Saturday, January 21, 2012

ARIZONA INVESTIGATING FEDS OVER FAST AND FURIOUS

Arizona strikes back: State investigates feds over gun-running


January 21, 2012,

Arizona's state legislature will open its own investigation into the Obama administration's disgraced gun-running program, known as "Fast and Furious," the speaker of the state House said Friday.
Speaker Andy Tobin created the committee, and charged it with looking at whether the program broke any state laws — raising the possibility of state penalties against those responsible for the operation.
It's a turnaround from the rest of the immigration issue, where the federal government has sued to block the state's own set of laws.

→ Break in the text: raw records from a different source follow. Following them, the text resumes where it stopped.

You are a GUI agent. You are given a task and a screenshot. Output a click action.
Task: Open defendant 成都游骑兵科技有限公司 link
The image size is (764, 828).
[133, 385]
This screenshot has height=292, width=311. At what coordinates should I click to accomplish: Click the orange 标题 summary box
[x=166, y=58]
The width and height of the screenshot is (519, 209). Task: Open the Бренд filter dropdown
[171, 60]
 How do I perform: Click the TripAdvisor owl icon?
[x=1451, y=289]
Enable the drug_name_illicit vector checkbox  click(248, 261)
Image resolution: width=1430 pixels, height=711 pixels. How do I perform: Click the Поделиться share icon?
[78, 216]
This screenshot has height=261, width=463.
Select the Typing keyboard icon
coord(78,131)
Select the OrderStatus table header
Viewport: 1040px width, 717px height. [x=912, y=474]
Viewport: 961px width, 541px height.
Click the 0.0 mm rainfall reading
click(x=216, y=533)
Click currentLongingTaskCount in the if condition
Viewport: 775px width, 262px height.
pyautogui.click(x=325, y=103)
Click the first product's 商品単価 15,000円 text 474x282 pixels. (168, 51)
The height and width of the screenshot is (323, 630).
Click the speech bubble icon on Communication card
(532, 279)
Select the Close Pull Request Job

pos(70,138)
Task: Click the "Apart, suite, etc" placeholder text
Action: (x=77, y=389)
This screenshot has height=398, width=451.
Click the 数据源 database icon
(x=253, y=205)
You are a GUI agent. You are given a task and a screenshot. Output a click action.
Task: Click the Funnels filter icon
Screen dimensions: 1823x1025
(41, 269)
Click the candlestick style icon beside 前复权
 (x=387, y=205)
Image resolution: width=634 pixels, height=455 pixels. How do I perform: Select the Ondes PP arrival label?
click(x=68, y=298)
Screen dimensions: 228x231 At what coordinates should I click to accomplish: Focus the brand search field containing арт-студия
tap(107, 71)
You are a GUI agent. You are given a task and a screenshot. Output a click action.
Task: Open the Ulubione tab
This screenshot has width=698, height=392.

A law requiring businesses to check new workers' legal status was upheld by the Supreme Court last year, and the court has agreed to hear the case of Arizona's crackdown law that makes being an illegal immigrant a state crime and gives state and local police the power to enforce that law.
Fast and Furious was a straw-purchase program run by the Bureau of Alcohol, Tobacco, Firearms and Explosives. The goal was to try to trace guns sold in Arizona shops and then trafficked across the Mexican border, where they landed in the hands of drug cartels.
As part of the operation, however, agents let the guns "walk" — meaning they lost track of them. At least two of the guns ended up at the scene where Border Patrol Agent Brian Terry was killed in a shootout with Mexican bandits along a smuggling corridor in Arizona.
Mr. Tobin will announce the committee's jurisdiction at a press conference in Phoenix on Monday. The committee is charged with looking into the facts about the program, what impact it had on Arizona and whether any of the state's laws were broken.
A report is due back by March 30.
Arizona's investigation into Fast and Furious comes on top of an investigation by Republicans in Congress.
On Friday the chief of the criminal division of the U.S. Attorney's Office in Arizona told a House committee he will decline to answer their questions next week, citing his Fifth Amendment rights against self-incrimination.
The official's lawyer, in a letter to the committee, said his client is innocent but is "ensnared by the unfortunate circumstances in which he now stands between two branches of government."